WARSAW: The body of Polish President Lech Kaczynski will lie in state from Tuesday for grieving citizens to pay respects, as investigators probed the jet crash in Russia that killed him and 95 others.
The remains of his wife Maria were to be flown back to Poland so their coffins could rest beside each other for the sombre public memorial at the presidential palace in Warsaw. Questions over Saturday's crash prolonged Poland's national trauma, with Russian officials saying the pilots had ignored weather warnings and repeatedly tried to land at the fog-bound Smolensk airport.
Polish prosecutors said there was no evidence the crew had been pressured by those onboard to override the advice, so as not to miss a ceremony for Poles massacred after their capture by Soviet forces in World War II.
Besides the Kaczynskis, the doomed plane carried military leaders, members of the political elite, the central bank governor and relatives of victims of the 1940 Katyn massacre. The crash happened almost exactly 70 years after the original Katyn tragedy and near the notorious forest where Joseph Stalin's secret police shot dead 20,000 Polish officers.
But the accident, and Russia's swift and grief-stricken reaction, has brought the historic foes together. "Maybe this will contribute to normalisation, I see their (Russia's) reaction as an opportunity for reconciliation with Russia," said Halina Pasik, 77, who lives in the Kaczynskis' old Warsaw neighbourhood.
Relatives of the crash victims have been flown to Russia to try to speed up the process of identifying the corpses, many of them mutilated beyond recognition when the plane came down near the western city of Smolensk. Kaczynski's body is the only one to have so far been repatriated.
Poland, in the midst of seven days of mourning, is to hold an official memorial service on Saturday for Kaczynski and the other victims. It has not said when he will be buried. The return of his coffin on Sunday sparked scenes that echoed the mass grief when Poland honoured Polish pope John Paul II on his death in 2005.
Russian officials say 24 victims had so far been identified by relatives. Eighty-seven bodies had been retrieved from the wreckage, Poland's chief prosecutor Andrzej Seremet said Monday, leaving nine unaccounted for. Acutely aware of Russia's troubled history with Poland, Russian Prime Minister Vladimir Putin has taken charge of the crash probe and promised a "objective and thorough" investigation.
Russia observed a day of mourning for the victims on Monday, flying flags at half mast and banning all advertising on television and radio. The European Union also held a day of mourning Monday while NATO's political governing body held a minute of silence at its Brussels headquarters.
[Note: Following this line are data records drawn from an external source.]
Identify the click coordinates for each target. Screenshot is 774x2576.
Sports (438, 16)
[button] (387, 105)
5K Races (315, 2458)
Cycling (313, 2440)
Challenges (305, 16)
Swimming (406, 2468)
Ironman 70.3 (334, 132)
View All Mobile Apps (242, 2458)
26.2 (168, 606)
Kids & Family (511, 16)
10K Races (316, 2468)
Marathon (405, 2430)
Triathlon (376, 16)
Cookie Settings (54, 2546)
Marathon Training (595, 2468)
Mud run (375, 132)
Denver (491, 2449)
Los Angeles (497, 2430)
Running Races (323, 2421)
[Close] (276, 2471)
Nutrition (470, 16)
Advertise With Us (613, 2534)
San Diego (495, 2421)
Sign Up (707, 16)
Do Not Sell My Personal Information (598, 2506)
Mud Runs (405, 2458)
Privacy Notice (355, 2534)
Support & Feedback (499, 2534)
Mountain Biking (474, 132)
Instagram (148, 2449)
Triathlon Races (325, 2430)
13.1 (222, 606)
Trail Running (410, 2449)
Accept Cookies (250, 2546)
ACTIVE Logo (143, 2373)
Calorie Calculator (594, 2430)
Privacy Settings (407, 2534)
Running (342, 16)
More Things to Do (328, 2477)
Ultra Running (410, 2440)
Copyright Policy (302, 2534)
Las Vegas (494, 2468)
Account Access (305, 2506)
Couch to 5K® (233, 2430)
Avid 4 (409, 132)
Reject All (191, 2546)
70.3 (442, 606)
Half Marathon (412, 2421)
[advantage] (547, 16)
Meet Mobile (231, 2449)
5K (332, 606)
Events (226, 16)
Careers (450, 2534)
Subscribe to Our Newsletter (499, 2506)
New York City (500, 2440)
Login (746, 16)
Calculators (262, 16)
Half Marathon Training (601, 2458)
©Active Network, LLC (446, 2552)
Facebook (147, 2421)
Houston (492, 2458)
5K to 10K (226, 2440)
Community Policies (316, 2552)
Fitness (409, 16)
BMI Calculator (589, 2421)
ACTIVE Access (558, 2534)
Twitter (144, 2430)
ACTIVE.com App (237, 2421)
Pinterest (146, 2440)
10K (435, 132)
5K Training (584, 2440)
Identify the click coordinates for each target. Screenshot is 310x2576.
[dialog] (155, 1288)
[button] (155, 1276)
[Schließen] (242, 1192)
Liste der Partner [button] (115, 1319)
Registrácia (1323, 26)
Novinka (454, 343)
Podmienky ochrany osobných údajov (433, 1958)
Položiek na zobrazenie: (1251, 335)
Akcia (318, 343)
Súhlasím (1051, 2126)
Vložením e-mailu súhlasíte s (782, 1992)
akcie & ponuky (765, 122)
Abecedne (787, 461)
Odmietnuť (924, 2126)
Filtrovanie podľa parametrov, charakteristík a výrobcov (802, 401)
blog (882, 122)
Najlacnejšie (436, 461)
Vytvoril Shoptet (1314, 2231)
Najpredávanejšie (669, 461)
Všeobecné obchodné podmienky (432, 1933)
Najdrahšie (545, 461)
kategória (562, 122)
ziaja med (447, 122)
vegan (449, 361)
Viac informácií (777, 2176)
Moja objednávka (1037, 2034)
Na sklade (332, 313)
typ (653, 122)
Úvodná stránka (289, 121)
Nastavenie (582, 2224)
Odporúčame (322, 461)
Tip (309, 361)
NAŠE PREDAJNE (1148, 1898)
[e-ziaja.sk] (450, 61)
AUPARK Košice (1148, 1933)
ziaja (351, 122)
A conservative nationalist, Kaczynski was politically divisive both at home and in Europe, but his death has brought unity, to Poland in particular. Poland's democratic institutions, forged since the collapse of communism in 1989, have held up after the crash, with parliamentary speaker Bronislaw Komorowski assuming the duties of acting head of state.
He has to set the date of a snap presidential poll in the next two weeks and the vote must be before the end of June. A presidential ballot was due later this year. Komorowski, a liberal, was expected to run against Kaczynski.